Task requirements: Scan the entries below for the word "computer", then copy each line that holds it.

################

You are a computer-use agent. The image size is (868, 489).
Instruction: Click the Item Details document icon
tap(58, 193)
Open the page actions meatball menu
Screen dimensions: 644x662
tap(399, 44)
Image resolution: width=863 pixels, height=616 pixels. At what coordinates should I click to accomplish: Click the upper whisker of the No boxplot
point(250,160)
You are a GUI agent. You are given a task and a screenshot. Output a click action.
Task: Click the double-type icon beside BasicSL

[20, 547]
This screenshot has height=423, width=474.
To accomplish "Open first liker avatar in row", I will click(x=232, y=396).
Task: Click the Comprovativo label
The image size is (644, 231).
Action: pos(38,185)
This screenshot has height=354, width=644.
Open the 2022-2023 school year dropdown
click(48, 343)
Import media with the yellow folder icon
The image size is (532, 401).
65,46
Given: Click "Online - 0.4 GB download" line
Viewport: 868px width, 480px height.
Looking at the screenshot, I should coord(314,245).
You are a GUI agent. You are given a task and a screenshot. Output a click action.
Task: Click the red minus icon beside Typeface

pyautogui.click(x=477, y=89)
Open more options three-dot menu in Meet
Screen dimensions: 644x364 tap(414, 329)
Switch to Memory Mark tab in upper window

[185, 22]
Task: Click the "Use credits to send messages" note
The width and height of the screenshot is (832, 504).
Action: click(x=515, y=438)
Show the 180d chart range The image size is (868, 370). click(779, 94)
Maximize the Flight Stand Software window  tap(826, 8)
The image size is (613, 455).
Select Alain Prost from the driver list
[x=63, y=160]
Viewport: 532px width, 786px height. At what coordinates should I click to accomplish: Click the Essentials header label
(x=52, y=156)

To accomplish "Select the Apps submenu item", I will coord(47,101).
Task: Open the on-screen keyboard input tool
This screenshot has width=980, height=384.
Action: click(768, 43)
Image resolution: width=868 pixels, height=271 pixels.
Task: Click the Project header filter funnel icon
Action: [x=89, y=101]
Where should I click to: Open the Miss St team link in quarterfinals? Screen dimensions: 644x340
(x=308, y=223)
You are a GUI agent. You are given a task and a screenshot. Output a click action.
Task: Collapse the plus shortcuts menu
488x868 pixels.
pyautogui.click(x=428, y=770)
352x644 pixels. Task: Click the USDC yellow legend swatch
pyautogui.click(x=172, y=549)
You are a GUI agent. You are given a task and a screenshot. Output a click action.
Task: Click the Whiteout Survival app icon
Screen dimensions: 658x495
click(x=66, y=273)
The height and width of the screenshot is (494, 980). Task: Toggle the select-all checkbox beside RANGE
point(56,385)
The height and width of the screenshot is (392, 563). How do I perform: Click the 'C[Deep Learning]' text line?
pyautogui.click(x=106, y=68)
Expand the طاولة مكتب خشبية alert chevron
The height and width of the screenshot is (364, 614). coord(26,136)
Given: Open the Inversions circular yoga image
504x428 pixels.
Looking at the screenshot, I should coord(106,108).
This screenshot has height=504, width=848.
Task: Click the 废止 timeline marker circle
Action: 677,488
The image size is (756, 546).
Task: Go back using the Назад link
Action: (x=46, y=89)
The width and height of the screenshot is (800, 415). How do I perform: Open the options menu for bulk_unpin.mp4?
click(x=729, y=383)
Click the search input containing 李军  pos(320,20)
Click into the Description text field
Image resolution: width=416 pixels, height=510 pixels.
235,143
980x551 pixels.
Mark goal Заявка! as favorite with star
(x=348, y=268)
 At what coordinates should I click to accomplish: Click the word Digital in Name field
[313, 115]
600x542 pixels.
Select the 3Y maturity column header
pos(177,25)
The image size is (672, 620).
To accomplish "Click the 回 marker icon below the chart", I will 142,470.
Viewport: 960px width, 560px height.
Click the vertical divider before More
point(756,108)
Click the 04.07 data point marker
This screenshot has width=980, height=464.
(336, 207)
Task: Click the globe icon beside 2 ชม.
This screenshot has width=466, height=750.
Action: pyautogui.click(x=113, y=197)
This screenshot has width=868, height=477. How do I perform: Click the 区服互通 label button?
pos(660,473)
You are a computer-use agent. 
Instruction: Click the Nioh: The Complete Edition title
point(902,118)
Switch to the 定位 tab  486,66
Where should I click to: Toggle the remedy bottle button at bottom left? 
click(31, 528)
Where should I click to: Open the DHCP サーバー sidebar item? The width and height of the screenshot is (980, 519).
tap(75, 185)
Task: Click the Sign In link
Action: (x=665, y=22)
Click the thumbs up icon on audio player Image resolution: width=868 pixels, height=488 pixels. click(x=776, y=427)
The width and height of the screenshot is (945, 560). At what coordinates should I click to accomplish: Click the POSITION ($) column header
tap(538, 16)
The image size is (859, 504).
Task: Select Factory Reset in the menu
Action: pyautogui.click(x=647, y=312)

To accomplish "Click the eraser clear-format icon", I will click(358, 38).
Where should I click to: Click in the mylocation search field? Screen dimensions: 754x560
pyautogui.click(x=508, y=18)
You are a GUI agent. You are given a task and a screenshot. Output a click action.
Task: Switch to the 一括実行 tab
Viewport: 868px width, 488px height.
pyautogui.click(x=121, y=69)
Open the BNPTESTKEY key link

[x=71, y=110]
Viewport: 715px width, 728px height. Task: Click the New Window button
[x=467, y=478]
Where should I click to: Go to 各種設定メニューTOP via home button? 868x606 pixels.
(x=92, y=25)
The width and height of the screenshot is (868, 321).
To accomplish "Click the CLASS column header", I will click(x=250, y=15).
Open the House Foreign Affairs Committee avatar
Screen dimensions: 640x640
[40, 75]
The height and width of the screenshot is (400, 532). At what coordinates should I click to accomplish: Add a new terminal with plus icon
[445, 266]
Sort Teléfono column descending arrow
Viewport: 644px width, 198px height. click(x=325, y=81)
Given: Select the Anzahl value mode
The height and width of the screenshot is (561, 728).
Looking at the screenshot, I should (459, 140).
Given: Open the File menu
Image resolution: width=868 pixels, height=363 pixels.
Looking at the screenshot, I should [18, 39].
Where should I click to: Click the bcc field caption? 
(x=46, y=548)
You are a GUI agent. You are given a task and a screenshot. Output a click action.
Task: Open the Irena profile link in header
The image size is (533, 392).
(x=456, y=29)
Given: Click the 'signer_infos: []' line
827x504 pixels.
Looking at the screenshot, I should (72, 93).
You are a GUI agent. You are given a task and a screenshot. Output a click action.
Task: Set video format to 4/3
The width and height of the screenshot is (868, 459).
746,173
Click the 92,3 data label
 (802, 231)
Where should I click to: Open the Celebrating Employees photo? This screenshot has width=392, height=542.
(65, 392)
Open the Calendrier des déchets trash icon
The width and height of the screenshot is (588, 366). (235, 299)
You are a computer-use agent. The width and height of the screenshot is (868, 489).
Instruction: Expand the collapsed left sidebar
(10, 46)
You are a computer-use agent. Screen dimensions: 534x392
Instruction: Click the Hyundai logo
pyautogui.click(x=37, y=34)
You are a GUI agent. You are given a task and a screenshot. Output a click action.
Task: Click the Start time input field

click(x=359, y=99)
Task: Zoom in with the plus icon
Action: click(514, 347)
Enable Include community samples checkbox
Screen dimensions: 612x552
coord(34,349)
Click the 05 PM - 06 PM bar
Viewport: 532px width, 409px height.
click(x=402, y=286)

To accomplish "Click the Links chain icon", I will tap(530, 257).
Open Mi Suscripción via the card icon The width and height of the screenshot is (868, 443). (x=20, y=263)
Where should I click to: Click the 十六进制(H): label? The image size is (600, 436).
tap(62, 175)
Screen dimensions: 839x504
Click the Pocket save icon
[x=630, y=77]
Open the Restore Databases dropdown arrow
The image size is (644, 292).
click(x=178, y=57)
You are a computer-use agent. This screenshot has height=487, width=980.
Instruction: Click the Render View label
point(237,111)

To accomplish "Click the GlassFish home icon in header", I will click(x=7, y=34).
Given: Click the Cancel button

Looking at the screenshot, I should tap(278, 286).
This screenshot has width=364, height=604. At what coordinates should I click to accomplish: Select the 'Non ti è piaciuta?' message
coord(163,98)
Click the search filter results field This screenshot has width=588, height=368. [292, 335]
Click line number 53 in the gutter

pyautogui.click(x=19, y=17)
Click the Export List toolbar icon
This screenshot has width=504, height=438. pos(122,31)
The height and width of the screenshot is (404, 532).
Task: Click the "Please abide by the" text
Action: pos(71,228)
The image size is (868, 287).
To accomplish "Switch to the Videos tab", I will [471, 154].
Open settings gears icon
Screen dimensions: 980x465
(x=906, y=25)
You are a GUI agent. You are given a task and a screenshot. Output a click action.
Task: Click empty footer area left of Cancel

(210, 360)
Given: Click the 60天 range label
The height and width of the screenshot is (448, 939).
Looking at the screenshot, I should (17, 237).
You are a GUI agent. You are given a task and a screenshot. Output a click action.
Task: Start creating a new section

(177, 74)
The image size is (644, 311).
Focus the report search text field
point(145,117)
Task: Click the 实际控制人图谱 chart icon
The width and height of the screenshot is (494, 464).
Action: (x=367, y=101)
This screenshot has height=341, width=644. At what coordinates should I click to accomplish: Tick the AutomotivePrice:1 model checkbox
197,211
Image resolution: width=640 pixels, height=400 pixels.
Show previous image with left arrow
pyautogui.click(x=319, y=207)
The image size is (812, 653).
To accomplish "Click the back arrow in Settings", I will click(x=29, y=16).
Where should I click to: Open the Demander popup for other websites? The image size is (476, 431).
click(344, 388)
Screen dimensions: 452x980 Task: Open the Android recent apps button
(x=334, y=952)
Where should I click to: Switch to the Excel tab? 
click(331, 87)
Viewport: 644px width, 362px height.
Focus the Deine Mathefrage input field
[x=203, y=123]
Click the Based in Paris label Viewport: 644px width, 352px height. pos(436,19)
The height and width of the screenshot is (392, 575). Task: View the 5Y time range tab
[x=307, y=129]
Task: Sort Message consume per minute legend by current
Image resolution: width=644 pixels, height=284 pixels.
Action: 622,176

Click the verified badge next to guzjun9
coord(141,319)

################

Output of the exercise:
You are a computer-use agent. The image size is (868, 489).
You are a computer-use agent. 
You are a computer-use agent. The width and height of the screenshot is (868, 489).
You are a computer-use agent. Screen dimensions: 534x392
You are a computer-use agent. This screenshot has height=487, width=980.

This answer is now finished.